Jadi UU Ormas, Kini Beban Politiknya ada di Presiden Jokowi
Beban politiknya ada di Jokowi saat ini, bagaimana pemerintahannya secara tepat mengimplementasikan UU Ormas ini
Penulis: Srihandriatmo Malau
Editor: Johnson Simanjuntak
TRIBUNNEWS.COM, JAKARTA - Peraturan Pemerintah Pengganti Undang-Undang (Perppu) No 2 Tahun 2017 Tentang Organisasi Masyarakat (Ormas) sudah disahkan menjadi Undang-Undang dalam Rapat Paripurna DPR.
Setelah disahkannya Perppu ini, menurut Pakar Komunikasi Politik Universitas Paramadina, Hendri Satrio, beban politiknya berada di tangan Presiden Joko Widodo (Jokowi).
Tepatnya imbuhnya, bagaimana pemerintahan Jokowi secara tepat mengimplementasikan UU Ormas ini.
"Beban politiknya ada di Jokowi saat ini, bagaimana pemerintahannya secara tepat mengimplementasikan UU Ormas ini," ujar Hendri Satrio kepada Tribunnews.com, Rabu (25/10/2017).
Karena kata dia, banyak mata akan menjadi saksi pelaksanaan UU ini.
"Dan pada saat salah implementasi maka akibat politiknya akan dirasakan Jokowi," katanya.
Selain itu menurutnya, HTI bila memang melanggar UU dan benar radikal maka harus dibubarkan dengan catatan yang transparan.
"Tidak boleh mengeyampingkan asa demokrasi dan kebebasan berpendapat," ujarnya.
Baca: Breaking News: Bupati Nganjuk Terjaring OTT KPK
Karenanya, sekali lagi ia tegaskan, beban politik UU ini ada di Jokowi bukan di Parpol yang mengesahkannya.
Artinya bila ada kesalahan implementasi, imbasnya tidak akan ke parpol yang mengesahkan atau Menteri yang mengusulkan, tapi akan langsung ke Jokowi.
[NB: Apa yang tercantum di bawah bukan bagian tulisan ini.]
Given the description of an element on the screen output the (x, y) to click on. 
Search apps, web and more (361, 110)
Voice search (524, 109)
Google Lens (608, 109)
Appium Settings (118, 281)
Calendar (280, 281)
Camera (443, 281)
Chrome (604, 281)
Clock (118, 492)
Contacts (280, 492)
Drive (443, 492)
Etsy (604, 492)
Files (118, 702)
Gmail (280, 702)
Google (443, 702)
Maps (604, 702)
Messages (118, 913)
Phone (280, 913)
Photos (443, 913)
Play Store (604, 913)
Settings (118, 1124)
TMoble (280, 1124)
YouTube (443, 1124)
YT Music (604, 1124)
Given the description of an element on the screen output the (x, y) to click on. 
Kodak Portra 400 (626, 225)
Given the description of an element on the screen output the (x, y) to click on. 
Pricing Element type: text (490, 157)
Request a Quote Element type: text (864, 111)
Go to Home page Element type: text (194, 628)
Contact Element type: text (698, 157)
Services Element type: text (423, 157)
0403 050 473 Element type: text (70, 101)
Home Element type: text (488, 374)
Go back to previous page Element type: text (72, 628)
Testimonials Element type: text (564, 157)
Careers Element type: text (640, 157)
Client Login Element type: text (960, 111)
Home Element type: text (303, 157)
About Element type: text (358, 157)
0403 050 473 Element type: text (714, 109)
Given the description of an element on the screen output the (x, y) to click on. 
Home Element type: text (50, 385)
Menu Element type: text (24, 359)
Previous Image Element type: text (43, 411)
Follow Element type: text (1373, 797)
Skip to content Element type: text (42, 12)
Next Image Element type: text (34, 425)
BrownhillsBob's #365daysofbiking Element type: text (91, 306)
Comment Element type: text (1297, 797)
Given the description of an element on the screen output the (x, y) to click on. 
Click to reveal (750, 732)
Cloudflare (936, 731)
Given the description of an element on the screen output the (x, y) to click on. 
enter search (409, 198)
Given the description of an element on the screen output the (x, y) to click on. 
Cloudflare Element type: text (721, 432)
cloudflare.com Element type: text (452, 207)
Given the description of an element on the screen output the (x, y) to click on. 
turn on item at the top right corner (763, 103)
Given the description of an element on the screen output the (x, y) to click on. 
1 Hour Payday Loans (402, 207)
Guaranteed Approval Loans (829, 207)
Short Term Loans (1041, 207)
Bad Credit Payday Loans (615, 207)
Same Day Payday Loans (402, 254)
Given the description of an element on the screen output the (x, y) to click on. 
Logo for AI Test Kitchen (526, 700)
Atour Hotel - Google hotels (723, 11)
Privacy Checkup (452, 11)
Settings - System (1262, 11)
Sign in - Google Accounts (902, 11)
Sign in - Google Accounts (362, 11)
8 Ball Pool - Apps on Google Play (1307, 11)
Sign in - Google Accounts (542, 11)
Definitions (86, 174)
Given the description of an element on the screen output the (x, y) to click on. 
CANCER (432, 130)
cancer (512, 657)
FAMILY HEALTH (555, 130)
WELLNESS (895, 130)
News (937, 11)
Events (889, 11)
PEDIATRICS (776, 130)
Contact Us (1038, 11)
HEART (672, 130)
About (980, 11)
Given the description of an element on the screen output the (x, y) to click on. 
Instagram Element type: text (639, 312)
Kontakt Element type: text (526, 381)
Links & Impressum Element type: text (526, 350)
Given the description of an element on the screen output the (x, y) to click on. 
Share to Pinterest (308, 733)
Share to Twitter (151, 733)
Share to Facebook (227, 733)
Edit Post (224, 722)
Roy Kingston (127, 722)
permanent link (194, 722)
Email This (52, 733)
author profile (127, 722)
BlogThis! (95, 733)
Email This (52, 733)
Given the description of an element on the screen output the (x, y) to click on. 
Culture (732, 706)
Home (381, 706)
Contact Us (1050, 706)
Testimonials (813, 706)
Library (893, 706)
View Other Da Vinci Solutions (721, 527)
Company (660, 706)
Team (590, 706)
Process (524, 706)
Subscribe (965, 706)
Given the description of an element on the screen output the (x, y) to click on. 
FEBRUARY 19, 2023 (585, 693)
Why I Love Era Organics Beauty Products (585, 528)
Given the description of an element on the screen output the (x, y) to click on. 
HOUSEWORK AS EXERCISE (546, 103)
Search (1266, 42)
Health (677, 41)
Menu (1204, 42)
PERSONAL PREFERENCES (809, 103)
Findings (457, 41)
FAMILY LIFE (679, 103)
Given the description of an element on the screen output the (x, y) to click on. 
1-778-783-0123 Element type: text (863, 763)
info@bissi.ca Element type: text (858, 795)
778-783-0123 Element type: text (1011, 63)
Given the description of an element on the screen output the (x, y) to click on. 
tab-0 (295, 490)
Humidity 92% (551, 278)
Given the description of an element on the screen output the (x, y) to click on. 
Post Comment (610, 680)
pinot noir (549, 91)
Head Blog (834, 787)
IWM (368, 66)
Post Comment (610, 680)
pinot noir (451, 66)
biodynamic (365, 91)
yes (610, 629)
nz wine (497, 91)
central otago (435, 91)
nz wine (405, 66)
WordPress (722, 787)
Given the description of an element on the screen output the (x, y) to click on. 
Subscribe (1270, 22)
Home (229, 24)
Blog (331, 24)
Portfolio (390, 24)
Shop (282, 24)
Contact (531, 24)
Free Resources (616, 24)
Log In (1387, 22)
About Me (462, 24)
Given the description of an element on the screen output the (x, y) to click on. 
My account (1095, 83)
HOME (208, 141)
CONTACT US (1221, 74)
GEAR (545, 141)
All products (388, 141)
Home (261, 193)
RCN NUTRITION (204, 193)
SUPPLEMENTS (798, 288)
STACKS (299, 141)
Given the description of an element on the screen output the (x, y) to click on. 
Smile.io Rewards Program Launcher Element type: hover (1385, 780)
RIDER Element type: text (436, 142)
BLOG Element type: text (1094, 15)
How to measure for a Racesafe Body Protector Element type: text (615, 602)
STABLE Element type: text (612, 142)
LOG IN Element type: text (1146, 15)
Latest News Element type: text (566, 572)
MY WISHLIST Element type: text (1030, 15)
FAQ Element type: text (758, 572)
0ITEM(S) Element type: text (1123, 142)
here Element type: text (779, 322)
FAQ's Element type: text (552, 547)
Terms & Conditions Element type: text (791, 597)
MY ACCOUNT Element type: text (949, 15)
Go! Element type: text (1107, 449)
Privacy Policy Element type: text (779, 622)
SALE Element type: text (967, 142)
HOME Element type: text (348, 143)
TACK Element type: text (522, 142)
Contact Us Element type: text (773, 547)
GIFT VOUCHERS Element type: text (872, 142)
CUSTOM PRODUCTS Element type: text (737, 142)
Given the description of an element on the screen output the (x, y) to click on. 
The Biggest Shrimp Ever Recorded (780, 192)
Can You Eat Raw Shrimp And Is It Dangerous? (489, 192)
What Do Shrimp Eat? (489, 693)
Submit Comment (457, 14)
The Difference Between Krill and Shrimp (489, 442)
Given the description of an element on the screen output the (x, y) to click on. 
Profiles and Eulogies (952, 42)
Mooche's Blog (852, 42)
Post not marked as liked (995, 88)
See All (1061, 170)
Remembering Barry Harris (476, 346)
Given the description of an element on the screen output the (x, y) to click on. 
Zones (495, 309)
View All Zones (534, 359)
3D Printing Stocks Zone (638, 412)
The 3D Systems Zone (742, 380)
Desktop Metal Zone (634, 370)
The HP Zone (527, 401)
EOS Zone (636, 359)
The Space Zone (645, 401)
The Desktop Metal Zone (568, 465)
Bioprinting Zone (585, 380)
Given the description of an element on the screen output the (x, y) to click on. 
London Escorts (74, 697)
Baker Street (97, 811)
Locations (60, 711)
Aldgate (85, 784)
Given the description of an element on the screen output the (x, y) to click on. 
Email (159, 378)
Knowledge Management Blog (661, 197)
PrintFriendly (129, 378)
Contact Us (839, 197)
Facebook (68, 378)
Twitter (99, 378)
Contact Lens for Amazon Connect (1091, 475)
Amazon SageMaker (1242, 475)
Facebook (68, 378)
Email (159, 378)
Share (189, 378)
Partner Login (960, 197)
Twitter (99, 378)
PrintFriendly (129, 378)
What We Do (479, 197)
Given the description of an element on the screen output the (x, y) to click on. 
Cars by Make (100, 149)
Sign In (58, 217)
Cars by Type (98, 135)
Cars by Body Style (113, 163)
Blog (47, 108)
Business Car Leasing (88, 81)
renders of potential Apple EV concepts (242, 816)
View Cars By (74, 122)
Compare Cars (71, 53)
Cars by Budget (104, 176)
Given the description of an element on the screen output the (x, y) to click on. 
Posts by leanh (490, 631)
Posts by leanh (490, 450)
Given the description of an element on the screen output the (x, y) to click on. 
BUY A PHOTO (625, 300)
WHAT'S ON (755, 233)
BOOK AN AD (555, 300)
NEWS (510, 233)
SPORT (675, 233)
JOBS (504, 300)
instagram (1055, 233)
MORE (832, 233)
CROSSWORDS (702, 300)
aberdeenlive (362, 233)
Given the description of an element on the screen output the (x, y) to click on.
Sejarah pun akan mencatat demikian
"Kalau saya tidak salah, Soekarno yang ciptakan UU Subversif tapi UU digunakan Suharto membungkam pendukung Soekarno, apakah sejarah akan berulang? Semoga keputusan pemerintah dan DPR tentang UU Ormas ini tepat, kita doakan," ucapnya.
Rapat paripurna DPR akhirnya mengesahkan Peraturan Pemerintah Pengganti Undang-Undang (Perppu) Nomor 2 Tahun 2017 tentang pembubaran Ormas.
Mekanisme pengambilan keputusan di rapat paripurna DPR harus dilakukan secara voting karena musyawarah mufakat tidak tercapai.
Sebanyak 314 anggota DPR yang menghadiri rapat paripurna itu menyetujui Perppu Ormas.
Mereka dari Fraksi Partai Demokrasi Indonesia Perjuangan (PDIP), Partai Golkar, Partai Nasdem, Partai Hanura, Partai Persatuan Pembangunan (PPP), Partai Kebangkitan Bangsa (PKB) dan Partai Demokrat.